__What you should do__
Keep to one stretch of the data below, the lines from the one with "Gạch lát nền BNC 60×60 BNC614 (140, 1676)" up to and including the one with "Точное земледелие (471, 27)", and return that stretch exactly.

__Data in this exercise__
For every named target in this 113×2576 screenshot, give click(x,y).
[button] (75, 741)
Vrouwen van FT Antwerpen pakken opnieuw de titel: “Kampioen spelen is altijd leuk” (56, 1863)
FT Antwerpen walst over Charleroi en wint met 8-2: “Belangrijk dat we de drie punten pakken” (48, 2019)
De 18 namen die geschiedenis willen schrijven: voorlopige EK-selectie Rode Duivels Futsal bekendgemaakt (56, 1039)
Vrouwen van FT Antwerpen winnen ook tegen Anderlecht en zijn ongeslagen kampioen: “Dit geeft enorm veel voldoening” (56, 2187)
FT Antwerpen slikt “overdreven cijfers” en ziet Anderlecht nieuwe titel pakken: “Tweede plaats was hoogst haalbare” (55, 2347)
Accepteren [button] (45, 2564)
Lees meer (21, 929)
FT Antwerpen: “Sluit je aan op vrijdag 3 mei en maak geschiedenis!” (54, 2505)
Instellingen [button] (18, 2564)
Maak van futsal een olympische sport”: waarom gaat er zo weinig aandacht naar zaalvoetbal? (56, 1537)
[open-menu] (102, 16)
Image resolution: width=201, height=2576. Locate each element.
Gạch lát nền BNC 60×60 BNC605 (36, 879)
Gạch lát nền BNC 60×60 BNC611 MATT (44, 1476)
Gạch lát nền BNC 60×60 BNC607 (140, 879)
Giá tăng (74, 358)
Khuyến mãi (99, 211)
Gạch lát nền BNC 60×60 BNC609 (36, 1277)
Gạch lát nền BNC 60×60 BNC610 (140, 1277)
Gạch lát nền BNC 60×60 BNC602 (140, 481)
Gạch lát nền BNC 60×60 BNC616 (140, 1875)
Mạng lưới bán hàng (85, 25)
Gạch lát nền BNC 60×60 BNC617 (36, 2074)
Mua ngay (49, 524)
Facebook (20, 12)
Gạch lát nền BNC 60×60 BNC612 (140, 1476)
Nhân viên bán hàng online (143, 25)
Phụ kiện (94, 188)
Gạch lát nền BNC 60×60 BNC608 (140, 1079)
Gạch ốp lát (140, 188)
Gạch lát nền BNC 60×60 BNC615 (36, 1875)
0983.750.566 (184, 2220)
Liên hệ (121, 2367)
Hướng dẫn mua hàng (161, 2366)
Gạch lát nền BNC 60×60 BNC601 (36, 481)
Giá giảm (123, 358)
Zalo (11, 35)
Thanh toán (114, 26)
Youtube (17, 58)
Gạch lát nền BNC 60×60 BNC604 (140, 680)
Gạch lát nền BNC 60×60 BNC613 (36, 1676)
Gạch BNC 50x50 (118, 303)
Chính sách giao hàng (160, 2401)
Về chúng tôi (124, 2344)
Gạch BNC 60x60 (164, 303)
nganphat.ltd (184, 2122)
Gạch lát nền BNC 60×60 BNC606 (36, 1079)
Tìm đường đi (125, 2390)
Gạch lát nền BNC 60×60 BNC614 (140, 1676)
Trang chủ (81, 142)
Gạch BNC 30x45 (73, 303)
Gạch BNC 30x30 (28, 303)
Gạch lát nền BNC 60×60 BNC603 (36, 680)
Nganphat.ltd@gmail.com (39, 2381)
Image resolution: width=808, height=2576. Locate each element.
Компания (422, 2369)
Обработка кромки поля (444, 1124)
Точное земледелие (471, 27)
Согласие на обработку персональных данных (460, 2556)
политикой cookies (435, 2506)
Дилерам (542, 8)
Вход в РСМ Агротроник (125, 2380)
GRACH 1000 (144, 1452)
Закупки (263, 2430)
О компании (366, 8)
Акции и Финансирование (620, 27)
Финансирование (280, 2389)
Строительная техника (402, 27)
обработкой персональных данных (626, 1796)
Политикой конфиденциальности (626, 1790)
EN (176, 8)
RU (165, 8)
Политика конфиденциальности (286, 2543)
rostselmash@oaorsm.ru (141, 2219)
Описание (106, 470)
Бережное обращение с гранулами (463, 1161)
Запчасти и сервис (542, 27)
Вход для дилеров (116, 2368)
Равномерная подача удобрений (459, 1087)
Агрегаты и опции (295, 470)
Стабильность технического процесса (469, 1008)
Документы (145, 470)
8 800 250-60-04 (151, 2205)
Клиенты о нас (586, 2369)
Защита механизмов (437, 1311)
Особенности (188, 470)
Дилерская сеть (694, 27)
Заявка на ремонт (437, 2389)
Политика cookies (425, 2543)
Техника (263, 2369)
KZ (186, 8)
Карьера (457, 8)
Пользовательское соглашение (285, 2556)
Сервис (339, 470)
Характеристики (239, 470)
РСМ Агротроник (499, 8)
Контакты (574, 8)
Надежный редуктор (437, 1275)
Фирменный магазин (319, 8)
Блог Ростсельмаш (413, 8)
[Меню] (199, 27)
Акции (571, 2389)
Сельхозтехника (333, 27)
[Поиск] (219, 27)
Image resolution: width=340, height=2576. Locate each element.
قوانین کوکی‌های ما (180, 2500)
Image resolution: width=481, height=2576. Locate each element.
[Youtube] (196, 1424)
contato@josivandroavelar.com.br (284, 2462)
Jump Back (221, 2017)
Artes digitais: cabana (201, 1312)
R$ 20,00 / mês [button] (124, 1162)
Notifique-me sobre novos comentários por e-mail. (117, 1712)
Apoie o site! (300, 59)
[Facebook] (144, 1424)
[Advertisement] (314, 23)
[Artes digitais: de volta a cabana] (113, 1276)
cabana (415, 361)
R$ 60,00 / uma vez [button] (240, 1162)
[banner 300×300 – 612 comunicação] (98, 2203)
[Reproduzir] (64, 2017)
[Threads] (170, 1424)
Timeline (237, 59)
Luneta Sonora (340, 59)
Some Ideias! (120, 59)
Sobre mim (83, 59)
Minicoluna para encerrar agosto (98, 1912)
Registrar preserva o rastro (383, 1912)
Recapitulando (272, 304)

__Answer area__
Gạch lát nền BNC 60×60 BNC614 (140, 1676)
Trang chủ (81, 142)
Gạch BNC 30x45 (73, 303)
Gạch BNC 30x30 (28, 303)
Gạch lát nền BNC 60×60 BNC603 (36, 680)
Nganphat.ltd@gmail.com (39, 2381)
Image resolution: width=808, height=2576. Locate each element.
Компания (422, 2369)
Обработка кромки поля (444, 1124)
Точное земледелие (471, 27)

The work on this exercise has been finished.